#### KUTIPAN TEKS ####

Bohong.
Lately I've been cheated. I've been lied all the time.
Bohong itu apa? Menurut KBBI sih,
tidak sesuai dengan hal (keadaan dan sebagainya) yang sebenarnya.
Kita semua ga akan pernah bersih dari kebohongan. Kita emang gak diprogram buat berkata jujur sepanjang waktu kayak Nabi. We are not that saint, and apparently, kita butuh berbohong untuk hidup, karena kita hidup nggak sendiri. Ya, sepanjang pengamatan gue, berbohong adalah salah satu kunci esensial untuk menjaga hubungan sosial. Gue memang bukan orang yang terlalu memerdulikan hubungan sosial, but well, I do need social interactions. At least dengan orang yang gue sayangi (it's hard to get my heart on!).
Kalau sesuatu hal nggak sesuai dengan fakta, kita biasanya bingung menghadapinya. Karena bingung jadi kita definisikan sebagai salah, because it's simply doesn't real. So, ya, morally, lying is a mistake. Tapi kenapa orang tetap berbohong? Banyak lah. Salah satunya yang udah gue singgung di paragraf sebelumnya. (Yes, I can't make a nice coherent paragraph.)

#### BARIS DATA ####

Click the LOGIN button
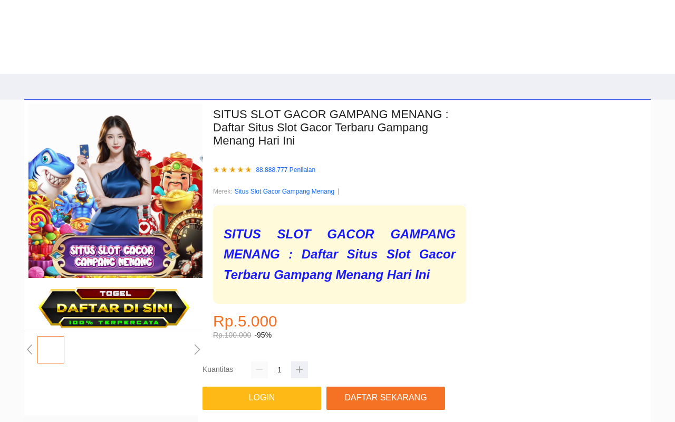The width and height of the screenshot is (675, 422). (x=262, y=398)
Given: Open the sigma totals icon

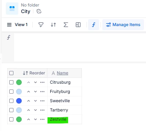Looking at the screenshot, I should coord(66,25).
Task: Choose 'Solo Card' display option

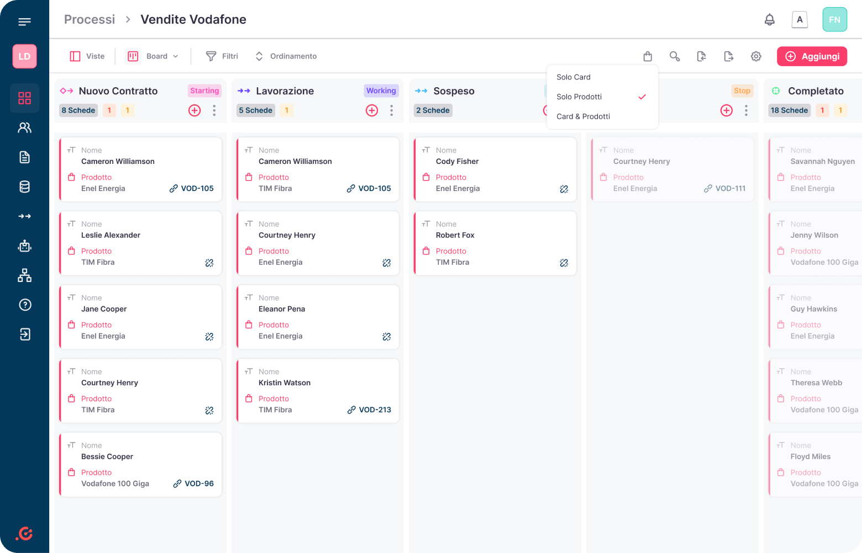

####
#### BARIS DATA ####

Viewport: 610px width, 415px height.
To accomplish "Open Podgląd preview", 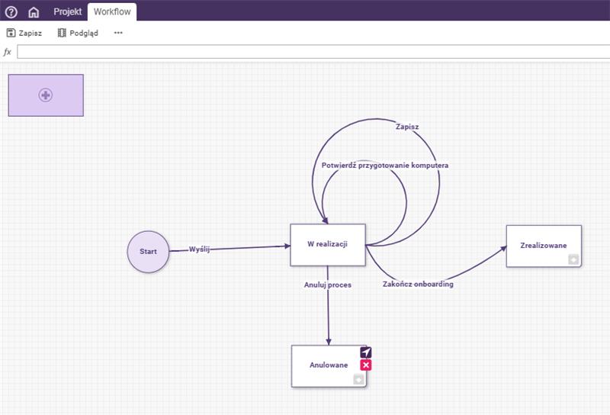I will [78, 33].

####

Teruskan tulisan tentang kebohongan, mulai tepat setelah kalimat terakhirnya.

Apakah alasan untuk berbohong dapat menjustifikasi kesalahan? Tidak, sudah jelas. Bahkan, banyak orang juga yang menjawab "gak tahu" ketika dia berbohong. Jawaban "gak tahu" kayak begini kan, bikin orang naik darah. Well, apapun alasannya, orang gak suka dibohongi, karena semua orang gue yakin punya standar moral yang sama dalam hal ini, hanya tingkat toleransinya yang berbeda.
Gue adalah orang yang sangat meminimalisir kebohongan. Gue gak bisa 100% bebas bohong. Bohong kan, banyak bentuknya. Bisa bohong verbal, bisa juga bohong perasaan. Gue suka melontarkan white lies, untuk menghindari masalah. White lies ini udah gue proses dengan sangat baik sehingga menghindari masalah yang spesifik namun trivial saja, gak menghindari seluruh permasalahannya. Gue gak pernah punya nilai moral yang menyuruh gue untuk menghindar dari masalah. Intinya, di saat gue harus jujur, gue akan jujur. (Bahkan orang bilang gue terlalu jujur di banyak hal.)
Balik ke hubungan sosial. Orang itu macam-macam, dan gue ngerti bahwa gue gak bisa expect orang lain untuk berperilaku, bernilai moral, dan berpikir seperti gue. Kalau gue kayak gitu, gue bakal terus ngerasa sombong karena standarnya adalah gue. I accept differences. Walaupun kita harus tau cara menghadapi orang yang mungkin moralnya bertentangan dengan lo.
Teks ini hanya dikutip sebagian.